Data records
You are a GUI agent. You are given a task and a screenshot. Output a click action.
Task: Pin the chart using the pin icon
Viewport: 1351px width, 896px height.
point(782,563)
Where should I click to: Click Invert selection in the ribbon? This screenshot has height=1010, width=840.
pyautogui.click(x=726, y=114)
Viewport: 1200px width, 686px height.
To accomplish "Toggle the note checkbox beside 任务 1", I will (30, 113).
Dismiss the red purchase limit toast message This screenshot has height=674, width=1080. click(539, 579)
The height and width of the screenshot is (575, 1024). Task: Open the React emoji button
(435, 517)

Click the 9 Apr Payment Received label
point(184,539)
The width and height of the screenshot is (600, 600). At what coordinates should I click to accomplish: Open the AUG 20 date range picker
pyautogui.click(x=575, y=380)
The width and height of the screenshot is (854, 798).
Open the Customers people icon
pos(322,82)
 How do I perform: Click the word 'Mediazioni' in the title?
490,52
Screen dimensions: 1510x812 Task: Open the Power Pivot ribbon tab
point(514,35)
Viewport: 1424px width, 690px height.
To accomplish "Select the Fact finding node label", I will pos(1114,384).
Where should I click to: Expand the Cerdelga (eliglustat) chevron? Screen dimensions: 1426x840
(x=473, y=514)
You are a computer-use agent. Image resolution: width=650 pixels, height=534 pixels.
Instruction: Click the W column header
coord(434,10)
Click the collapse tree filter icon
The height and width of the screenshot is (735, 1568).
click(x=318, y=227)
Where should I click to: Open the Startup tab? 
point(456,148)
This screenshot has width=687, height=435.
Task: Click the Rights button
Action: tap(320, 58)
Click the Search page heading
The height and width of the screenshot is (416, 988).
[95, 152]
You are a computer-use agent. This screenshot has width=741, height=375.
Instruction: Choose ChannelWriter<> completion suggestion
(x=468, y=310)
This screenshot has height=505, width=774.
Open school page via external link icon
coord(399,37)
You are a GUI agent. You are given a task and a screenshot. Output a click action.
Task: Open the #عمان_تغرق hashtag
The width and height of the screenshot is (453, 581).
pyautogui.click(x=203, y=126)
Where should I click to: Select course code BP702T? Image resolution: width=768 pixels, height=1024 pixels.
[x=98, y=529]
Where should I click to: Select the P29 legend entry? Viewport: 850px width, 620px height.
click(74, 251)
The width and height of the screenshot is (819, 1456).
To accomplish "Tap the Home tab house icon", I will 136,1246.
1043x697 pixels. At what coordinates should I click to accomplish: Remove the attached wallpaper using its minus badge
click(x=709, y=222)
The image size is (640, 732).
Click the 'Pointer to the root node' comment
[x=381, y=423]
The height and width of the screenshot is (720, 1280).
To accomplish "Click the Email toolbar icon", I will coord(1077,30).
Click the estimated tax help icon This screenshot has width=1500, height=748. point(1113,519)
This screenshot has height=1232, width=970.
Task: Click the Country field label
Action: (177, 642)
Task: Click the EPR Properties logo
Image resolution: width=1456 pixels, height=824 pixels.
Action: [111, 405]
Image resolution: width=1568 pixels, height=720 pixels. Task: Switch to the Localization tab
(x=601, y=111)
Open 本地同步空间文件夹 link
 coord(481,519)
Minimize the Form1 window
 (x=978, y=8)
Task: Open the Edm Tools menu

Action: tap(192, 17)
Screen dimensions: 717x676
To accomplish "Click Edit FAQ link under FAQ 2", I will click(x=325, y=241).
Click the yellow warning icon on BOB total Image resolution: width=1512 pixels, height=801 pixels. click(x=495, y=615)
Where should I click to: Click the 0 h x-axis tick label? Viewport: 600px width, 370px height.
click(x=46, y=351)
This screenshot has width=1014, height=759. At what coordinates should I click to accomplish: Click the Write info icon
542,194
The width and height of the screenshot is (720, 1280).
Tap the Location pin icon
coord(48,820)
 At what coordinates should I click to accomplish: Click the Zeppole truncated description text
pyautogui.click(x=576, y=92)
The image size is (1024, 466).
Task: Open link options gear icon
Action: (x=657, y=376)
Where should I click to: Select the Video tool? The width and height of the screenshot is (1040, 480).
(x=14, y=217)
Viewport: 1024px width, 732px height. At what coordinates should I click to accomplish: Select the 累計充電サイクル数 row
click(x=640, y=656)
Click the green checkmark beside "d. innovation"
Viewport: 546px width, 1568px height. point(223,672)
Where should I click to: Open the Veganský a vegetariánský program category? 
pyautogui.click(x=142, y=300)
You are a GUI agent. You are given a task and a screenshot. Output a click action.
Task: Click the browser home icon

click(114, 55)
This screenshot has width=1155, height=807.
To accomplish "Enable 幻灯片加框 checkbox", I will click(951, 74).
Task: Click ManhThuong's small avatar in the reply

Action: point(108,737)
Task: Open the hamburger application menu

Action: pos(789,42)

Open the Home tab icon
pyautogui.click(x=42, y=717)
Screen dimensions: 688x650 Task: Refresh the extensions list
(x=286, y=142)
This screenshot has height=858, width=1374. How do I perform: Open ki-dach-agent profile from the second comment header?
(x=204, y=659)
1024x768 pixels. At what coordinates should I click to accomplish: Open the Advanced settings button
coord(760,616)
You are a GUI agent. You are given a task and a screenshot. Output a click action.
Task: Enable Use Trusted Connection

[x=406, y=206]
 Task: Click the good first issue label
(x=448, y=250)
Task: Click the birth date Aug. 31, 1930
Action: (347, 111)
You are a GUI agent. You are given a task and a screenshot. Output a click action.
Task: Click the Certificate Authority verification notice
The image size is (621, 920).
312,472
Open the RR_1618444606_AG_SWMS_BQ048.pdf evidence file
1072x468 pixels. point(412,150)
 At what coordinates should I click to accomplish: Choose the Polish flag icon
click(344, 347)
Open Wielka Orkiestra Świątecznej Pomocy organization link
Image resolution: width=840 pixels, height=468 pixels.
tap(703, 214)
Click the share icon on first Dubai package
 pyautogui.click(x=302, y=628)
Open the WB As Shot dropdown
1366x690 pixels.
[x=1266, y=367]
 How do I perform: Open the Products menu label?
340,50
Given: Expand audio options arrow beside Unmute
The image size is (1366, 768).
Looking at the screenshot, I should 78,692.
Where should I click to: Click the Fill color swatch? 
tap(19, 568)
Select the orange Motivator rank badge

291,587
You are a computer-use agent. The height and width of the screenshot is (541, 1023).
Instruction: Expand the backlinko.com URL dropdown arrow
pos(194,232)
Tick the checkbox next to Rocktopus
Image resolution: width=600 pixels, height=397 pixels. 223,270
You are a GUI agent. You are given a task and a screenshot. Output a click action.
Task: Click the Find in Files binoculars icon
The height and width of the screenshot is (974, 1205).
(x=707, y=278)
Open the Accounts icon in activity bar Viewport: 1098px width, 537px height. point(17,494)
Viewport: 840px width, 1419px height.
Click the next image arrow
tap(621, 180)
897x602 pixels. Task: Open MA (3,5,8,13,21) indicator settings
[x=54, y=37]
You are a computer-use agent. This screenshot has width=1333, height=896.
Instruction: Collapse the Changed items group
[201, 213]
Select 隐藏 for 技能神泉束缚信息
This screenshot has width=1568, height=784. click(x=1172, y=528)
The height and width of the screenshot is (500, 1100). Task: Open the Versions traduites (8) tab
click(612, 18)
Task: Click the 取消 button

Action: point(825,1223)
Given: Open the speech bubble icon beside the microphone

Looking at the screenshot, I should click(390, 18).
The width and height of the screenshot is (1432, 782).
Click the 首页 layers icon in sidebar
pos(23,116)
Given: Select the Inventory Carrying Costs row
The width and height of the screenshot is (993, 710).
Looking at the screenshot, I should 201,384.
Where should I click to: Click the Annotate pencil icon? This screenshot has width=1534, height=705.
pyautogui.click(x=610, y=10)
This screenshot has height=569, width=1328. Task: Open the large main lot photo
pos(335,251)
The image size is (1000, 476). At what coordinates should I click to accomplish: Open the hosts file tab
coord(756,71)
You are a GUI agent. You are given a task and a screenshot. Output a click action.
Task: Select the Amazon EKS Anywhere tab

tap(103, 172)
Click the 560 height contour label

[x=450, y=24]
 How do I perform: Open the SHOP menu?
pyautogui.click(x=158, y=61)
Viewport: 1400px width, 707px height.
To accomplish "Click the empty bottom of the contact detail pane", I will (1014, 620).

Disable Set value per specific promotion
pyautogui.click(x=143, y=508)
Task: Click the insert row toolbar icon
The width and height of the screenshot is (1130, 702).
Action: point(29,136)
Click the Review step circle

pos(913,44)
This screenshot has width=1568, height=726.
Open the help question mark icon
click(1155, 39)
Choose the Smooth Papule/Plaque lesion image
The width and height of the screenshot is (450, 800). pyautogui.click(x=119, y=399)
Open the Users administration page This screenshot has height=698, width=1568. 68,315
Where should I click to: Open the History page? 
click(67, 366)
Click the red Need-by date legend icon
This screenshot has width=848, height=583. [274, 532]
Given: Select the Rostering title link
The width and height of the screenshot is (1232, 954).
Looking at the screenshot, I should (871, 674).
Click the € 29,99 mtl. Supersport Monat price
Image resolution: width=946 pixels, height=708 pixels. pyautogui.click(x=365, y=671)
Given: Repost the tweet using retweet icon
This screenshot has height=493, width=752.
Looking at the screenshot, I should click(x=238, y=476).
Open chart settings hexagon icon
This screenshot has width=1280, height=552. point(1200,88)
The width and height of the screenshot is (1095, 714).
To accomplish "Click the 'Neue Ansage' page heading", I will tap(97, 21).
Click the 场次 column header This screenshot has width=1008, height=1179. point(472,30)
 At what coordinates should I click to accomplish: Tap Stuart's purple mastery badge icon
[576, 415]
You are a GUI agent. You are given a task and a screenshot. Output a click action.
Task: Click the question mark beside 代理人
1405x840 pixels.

Work to be completed: Your answer must consist solely of the lines above between the line holding "You are a computer-use agent. The" and the line holding "Task: Click the Find in Files binoculars icon", inclusive, copied exactly.

Exercise solution:
You are a computer-use agent. The height and width of the screenshot is (541, 1023).
Instruction: Expand the backlinko.com URL dropdown arrow
pos(194,232)
Tick the checkbox next to Rocktopus
Image resolution: width=600 pixels, height=397 pixels. 223,270
You are a GUI agent. You are given a task and a screenshot. Output a click action.
Task: Click the Find in Files binoculars icon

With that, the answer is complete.